MATERIAL FOR THIS TASK:
------------

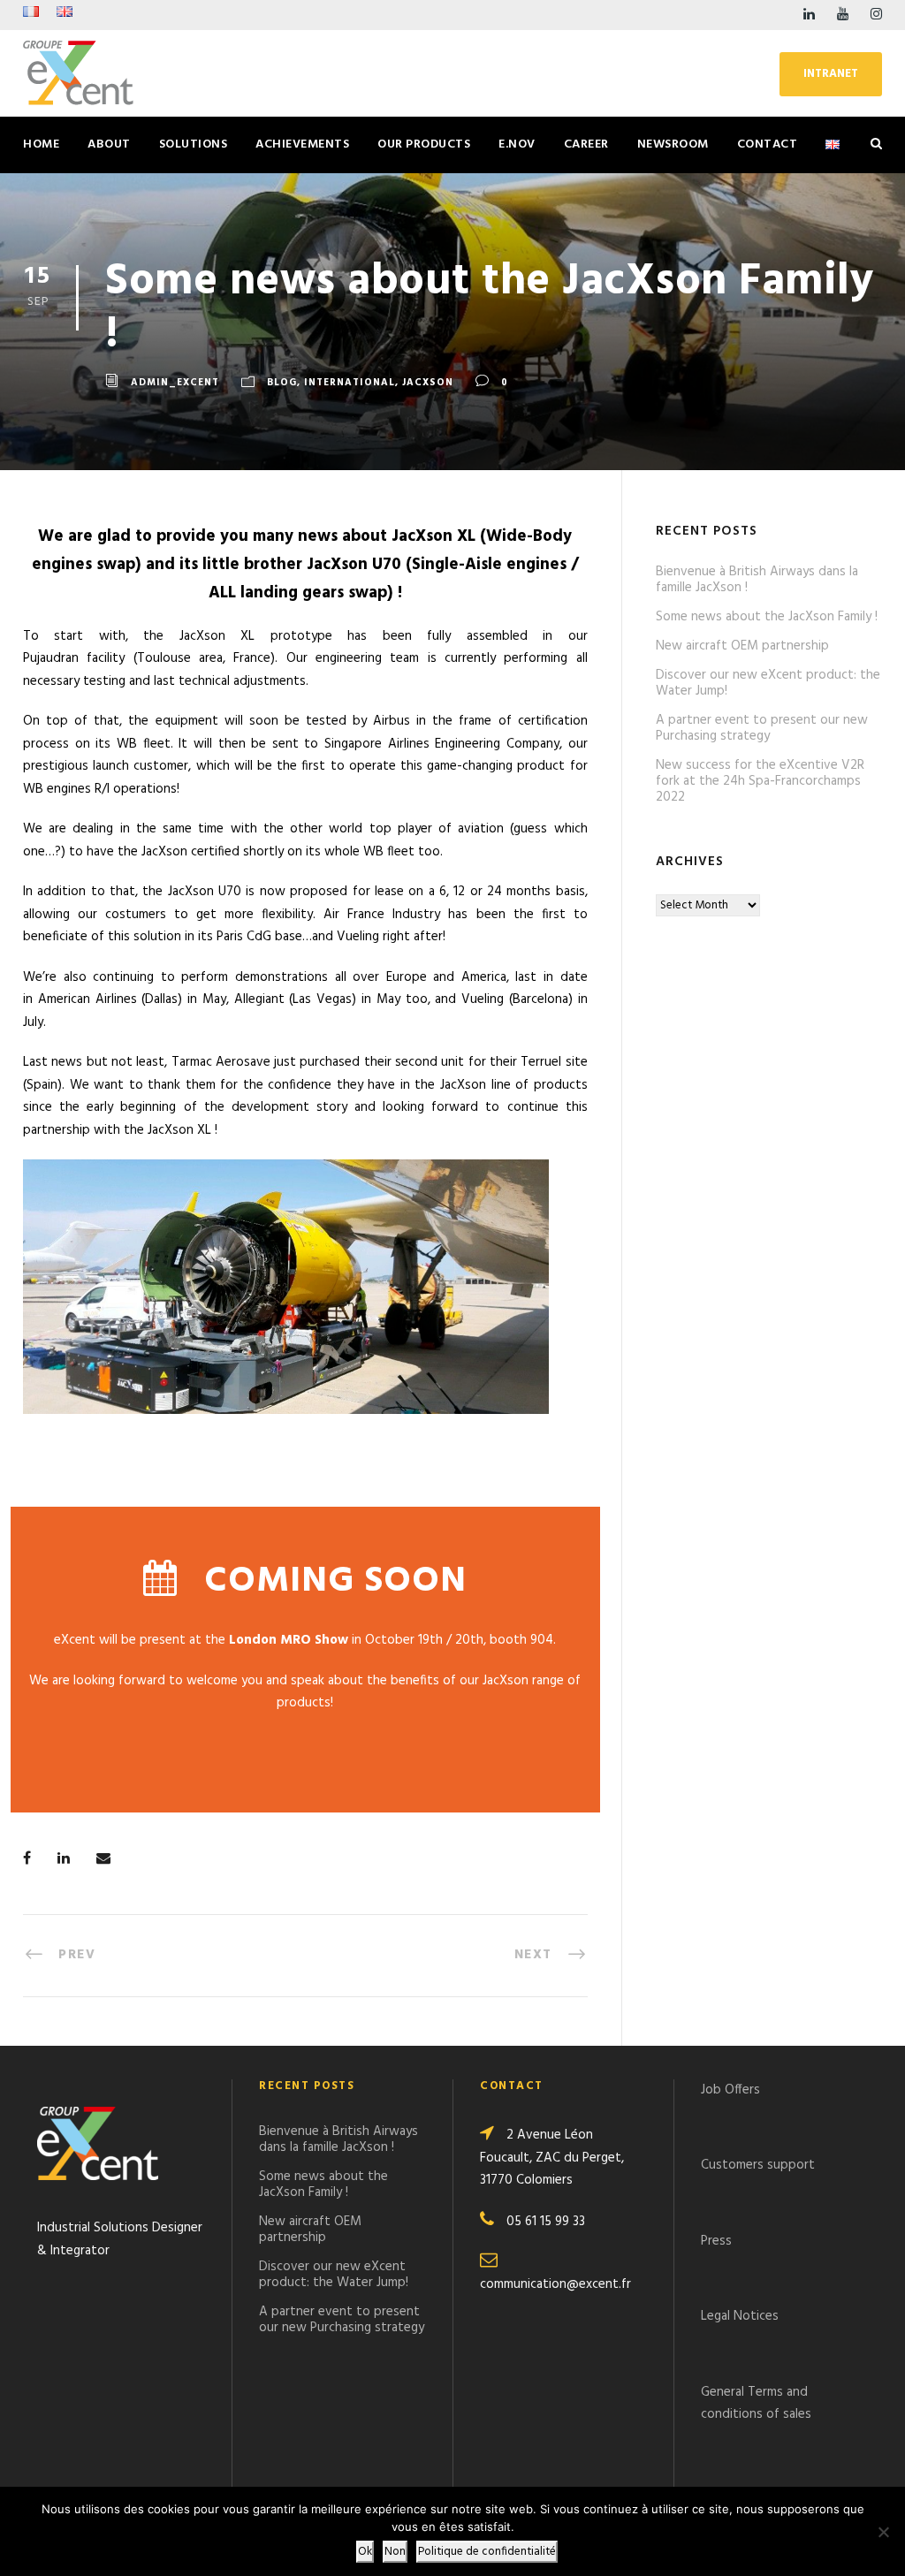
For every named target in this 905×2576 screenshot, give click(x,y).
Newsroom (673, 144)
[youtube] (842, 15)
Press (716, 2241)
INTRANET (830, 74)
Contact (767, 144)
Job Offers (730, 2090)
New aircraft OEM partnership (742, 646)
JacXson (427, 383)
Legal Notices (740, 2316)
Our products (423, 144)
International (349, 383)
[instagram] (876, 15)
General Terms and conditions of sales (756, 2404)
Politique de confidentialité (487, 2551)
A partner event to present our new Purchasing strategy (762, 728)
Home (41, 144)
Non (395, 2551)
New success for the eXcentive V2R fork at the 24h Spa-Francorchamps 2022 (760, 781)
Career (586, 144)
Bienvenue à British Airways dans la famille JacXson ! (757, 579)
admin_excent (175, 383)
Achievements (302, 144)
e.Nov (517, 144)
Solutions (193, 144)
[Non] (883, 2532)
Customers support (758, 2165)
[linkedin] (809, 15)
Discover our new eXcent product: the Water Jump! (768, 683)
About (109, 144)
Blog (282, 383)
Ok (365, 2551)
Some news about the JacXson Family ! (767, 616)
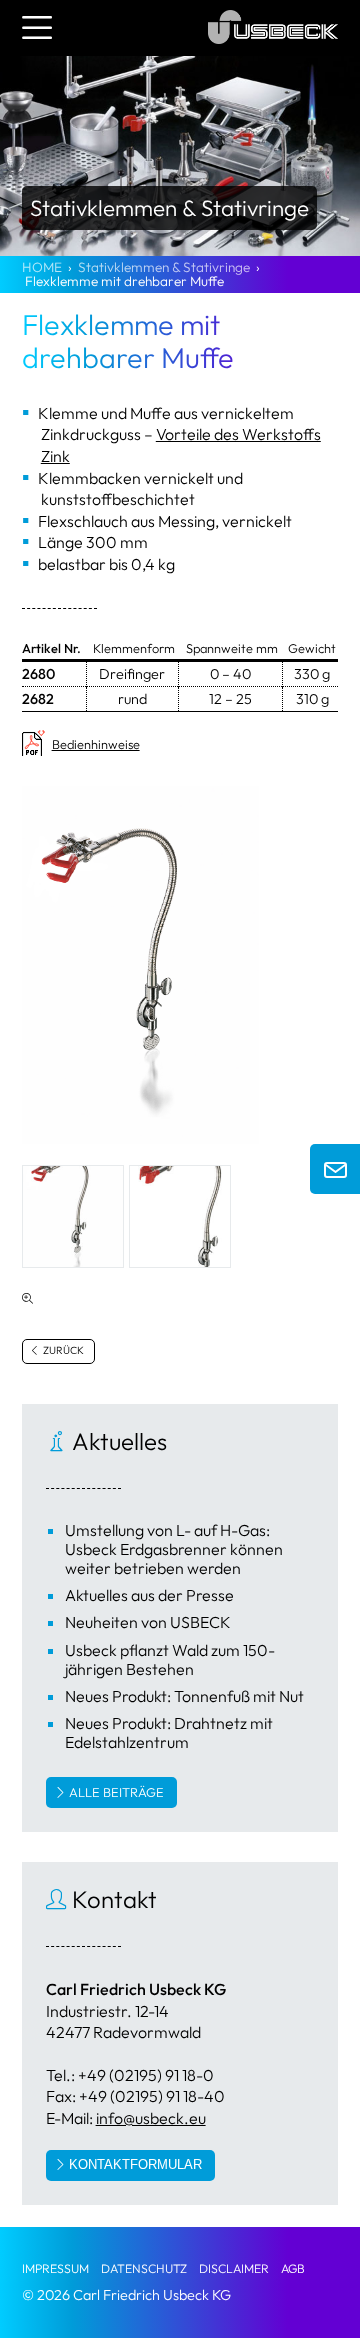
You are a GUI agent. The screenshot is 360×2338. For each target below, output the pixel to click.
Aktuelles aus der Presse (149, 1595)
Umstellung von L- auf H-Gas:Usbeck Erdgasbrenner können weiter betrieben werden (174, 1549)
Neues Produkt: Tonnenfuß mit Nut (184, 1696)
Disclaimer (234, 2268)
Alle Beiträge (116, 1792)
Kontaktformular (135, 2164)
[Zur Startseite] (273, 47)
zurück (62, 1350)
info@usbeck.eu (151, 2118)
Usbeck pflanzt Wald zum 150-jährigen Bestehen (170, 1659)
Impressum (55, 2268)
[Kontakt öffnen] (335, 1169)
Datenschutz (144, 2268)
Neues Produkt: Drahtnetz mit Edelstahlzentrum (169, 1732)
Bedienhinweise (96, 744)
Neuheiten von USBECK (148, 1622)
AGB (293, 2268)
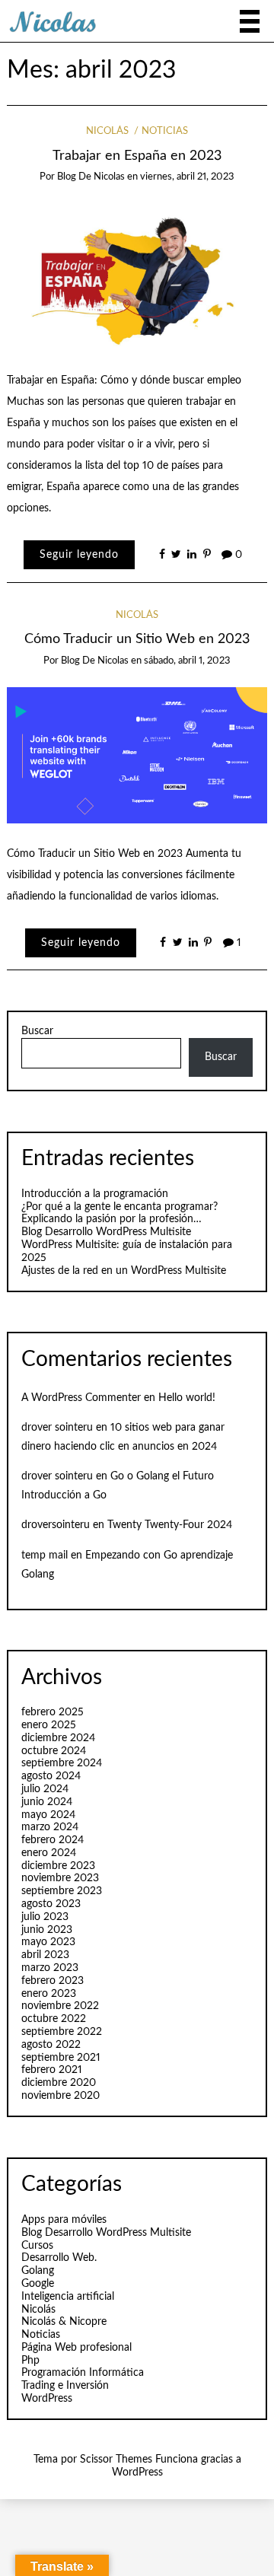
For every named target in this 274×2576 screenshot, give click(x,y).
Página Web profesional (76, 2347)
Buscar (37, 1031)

------------

Pictures stay out of this copy. Retype exactly the lines from the one with "Umstellung von L- auf" through the last line of the data, both ends included, and nothing more.

SOLUTION:
Umstellung von L- auf H-Gas:Usbeck Erdgasbrenner können weiter betrieben werden (174, 1549)
Neues Produkt: Tonnenfuß mit Nut (184, 1696)
Disclaimer (234, 2268)
Alle Beiträge (116, 1792)
Kontaktformular (135, 2164)
[Zur Startseite] (273, 47)
zurück (62, 1350)
info@usbeck.eu (151, 2118)
Usbeck pflanzt Wald zum 150-jährigen Bestehen (170, 1659)
Impressum (55, 2268)
[Kontakt öffnen] (335, 1169)
Datenschutz (144, 2268)
Neues Produkt: Drahtnetz mit Edelstahlzentrum (169, 1732)
Bedienhinweise (96, 744)
Neuheiten von USBECK (148, 1622)
AGB (293, 2268)
For every named target in this 274×2576 screenshot, give click(x,y).
Página Web profesional (76, 2347)
Buscar (37, 1031)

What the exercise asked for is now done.